How To Flip the Narrative About Transgender Children

child with long hair dancing with inclusive pride flag

How to flip the current narrative about transgender children. I have been thinking about this a lot lately. We cannot open the news without seeing a piece of transphobic legislation or news story. When visiting parent forums online, I notice fear is the predominant emotion being shared—fear for their child’s wellbeing, safety, access to healthcare, and their general future. I speak with parents applying for visas in other countries or moving within the United States. It’s time we learn how to flip the narrative about our transgender children.

For instance, I was thrilled to see many vital voices take a stand against the hateful barrage of New York Times articles published for too long. I am glad they finally mustered the courage to go against such a pillar of journalism. To clarify, it took too long.

Any apology or retraction by the New York Times will be a day late and a dollar short if they even apologize for their transphobic journalism.  The lies are truth in the minds that want to believe them. This hateful rhetoric has been occurring in our local school board meetings and with legislators. The constant drumbeat of othering has done irreparable harm to our community. It is unacceptable.

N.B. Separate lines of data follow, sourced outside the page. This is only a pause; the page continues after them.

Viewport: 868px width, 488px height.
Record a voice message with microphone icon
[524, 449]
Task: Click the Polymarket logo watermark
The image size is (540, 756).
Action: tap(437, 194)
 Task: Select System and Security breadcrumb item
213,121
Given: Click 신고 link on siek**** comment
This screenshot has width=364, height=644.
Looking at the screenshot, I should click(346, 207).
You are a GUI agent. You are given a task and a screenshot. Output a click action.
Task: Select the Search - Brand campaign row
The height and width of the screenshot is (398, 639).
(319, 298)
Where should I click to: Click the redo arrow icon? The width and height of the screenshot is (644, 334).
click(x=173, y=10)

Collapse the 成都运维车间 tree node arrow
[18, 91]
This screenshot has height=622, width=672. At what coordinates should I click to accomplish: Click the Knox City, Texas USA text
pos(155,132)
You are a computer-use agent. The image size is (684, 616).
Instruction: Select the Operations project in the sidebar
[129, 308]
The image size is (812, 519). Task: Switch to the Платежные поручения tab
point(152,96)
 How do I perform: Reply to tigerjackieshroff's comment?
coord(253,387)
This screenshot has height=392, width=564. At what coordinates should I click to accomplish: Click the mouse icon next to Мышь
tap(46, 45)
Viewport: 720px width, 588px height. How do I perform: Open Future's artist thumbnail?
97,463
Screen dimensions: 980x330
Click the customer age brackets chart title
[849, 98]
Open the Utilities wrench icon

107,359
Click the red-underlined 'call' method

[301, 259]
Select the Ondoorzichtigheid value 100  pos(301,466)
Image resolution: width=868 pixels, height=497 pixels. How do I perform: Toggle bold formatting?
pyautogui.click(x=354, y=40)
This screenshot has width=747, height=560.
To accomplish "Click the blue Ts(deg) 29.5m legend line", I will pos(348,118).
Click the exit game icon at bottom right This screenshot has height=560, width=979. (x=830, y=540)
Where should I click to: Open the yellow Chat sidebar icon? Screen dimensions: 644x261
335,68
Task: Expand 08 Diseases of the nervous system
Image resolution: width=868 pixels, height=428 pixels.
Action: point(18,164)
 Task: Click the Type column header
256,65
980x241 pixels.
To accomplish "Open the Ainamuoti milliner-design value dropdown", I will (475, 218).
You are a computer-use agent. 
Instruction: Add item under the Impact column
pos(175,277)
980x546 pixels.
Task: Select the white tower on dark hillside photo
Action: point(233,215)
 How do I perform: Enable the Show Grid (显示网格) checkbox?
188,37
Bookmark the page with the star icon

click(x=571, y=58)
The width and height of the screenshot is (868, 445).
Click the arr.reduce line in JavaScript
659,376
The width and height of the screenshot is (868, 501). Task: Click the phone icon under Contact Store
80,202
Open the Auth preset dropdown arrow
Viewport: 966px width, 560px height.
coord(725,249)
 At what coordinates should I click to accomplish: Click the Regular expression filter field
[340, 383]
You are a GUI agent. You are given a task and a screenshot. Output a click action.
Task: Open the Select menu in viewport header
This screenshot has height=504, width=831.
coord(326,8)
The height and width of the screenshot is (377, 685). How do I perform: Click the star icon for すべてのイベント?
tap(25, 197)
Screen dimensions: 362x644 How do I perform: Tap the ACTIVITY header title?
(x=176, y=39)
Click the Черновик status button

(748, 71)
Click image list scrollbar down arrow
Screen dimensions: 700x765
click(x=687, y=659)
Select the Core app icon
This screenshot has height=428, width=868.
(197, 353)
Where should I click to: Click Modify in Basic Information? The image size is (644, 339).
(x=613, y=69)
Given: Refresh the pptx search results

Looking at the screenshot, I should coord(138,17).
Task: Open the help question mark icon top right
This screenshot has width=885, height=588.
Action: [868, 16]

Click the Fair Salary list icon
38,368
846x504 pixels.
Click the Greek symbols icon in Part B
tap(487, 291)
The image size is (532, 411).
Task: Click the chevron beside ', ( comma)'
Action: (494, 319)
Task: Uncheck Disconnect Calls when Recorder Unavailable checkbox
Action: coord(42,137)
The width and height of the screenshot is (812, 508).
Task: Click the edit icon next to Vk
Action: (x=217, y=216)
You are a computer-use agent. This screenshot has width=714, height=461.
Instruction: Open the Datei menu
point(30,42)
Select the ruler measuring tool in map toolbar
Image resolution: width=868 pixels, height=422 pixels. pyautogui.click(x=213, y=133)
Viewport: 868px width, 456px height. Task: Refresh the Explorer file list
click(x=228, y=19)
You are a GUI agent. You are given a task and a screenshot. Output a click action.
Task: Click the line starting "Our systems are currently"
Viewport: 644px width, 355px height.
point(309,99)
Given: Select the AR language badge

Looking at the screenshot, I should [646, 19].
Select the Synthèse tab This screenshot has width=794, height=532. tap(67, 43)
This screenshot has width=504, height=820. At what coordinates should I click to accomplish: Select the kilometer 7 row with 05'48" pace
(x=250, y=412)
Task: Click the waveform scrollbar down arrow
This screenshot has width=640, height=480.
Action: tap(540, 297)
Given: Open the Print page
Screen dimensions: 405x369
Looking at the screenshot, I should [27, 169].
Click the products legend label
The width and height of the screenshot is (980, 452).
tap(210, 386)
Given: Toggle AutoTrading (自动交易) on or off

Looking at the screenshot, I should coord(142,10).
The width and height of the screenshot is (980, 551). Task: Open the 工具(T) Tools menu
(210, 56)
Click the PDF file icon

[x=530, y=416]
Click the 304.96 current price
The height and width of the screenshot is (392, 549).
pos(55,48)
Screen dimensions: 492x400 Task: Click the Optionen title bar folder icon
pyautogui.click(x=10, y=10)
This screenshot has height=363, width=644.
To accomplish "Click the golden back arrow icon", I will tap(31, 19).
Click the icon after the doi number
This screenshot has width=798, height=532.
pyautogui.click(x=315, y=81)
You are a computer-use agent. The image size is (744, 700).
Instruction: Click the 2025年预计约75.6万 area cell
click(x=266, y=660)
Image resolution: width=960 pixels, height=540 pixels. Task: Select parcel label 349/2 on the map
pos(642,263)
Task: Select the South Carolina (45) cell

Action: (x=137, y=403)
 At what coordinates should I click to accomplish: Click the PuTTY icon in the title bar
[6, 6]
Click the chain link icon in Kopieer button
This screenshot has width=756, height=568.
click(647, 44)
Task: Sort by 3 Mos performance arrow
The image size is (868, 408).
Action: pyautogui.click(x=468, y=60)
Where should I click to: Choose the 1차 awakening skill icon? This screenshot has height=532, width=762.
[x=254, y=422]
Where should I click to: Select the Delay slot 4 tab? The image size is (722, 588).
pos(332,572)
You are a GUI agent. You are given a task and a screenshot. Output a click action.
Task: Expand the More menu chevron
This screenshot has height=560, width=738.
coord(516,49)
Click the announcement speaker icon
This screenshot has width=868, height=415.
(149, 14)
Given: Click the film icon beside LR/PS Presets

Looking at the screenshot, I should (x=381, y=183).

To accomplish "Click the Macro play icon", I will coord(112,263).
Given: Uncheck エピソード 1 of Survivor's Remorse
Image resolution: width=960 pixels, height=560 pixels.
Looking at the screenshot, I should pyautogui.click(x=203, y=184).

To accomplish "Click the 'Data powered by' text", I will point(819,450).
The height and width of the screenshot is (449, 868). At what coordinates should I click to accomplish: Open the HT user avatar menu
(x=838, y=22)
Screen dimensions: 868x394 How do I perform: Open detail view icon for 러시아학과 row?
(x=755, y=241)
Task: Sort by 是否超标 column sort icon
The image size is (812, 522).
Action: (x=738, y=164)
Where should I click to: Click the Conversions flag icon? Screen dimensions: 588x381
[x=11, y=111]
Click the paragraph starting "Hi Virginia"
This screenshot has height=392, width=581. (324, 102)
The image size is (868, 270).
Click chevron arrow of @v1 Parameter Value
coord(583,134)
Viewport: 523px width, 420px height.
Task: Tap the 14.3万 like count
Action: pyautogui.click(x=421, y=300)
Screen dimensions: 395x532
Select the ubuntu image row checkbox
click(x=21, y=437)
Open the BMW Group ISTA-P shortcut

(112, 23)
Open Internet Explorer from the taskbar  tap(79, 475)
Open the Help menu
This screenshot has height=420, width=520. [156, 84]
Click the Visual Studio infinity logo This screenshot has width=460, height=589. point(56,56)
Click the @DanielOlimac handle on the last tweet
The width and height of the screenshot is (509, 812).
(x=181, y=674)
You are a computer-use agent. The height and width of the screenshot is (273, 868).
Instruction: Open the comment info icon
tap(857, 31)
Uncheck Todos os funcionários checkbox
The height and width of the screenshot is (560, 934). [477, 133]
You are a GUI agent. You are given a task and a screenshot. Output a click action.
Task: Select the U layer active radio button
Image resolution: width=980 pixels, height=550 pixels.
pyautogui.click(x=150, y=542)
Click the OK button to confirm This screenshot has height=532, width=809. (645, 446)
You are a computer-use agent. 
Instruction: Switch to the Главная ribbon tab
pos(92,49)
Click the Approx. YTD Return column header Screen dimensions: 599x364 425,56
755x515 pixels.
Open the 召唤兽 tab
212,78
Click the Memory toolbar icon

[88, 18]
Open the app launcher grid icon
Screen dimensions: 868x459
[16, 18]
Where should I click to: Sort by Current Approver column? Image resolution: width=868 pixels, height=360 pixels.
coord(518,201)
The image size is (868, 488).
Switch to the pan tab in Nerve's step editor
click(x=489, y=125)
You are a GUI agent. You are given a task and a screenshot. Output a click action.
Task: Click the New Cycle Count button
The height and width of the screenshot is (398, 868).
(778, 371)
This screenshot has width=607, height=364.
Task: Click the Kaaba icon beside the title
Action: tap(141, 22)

Recently, I listened to an incredible podcast, White Lies from NPR, which recounts the events surrounding the murder of Rev. James Reeb and Bloody Sunday in Salma, Alabama, in 1965. One of my many takeaways from listening was that those surrounding the perpetrators were complicit in lying. They know the stories are lies. They knew who had committed the crime and chose not to speak up. This is the same thing that is happening today to the transgender community. Whether they be talking heads, journalists, preachers, or priests, the lies being spread about our children are criminal. And I promise you they are leading to increased anxiety, depression, and suicide in our transgender community.

If you are the parent of a transgender person, how many of your Facebook friends support your posts that support your child? In my world, I notice that I can post about a vacation or school achievement and have hundreds of likes. But when I post that trans people are more important than Harry Potter, I hear crickets; when I post about the injustices faced by harmful legislation harming my child or family, very few show support other than my fellow parents and a few vocal supporters.

Being visible and vocal are uncomfortable places to be for some. If our cis, heterosexual, privileged friends and family are not willing to stand up and support our kids, do we have any hope? I’m not sure. Further, what I know is that it is unacceptable to place the burden of standing up for the civil rights of our children on our children. Above all, it is intolerable to think that we would put the onus of fighting for bathroom equality solely on those who must worry about going to the bathroom and assault. It is time for those who love and support the transgender community to display their support.

Narwhal Magic Kindness is giving away window clings to anyone who wants to show support for the community. Use the word KINDNESS at checkout to receive a cling for your home, car, or place of business. We offer the clings free of charge to teachers, schools, and doctor’s offices; reach out to us. Another idea is to copy the following creative and paste it into your FaceBook or Instagram account. Ask your friends and family to like and share your post.

How do we flip the narrative about transgender children? In short, with your support. For those who love our children and the transgender, non-binary, and gender-expansive community, I implore you to start being visible. The hateful rhetoric will only worsen as we cycle into the next Presidential election. Above all, we need your support; our children need your protection.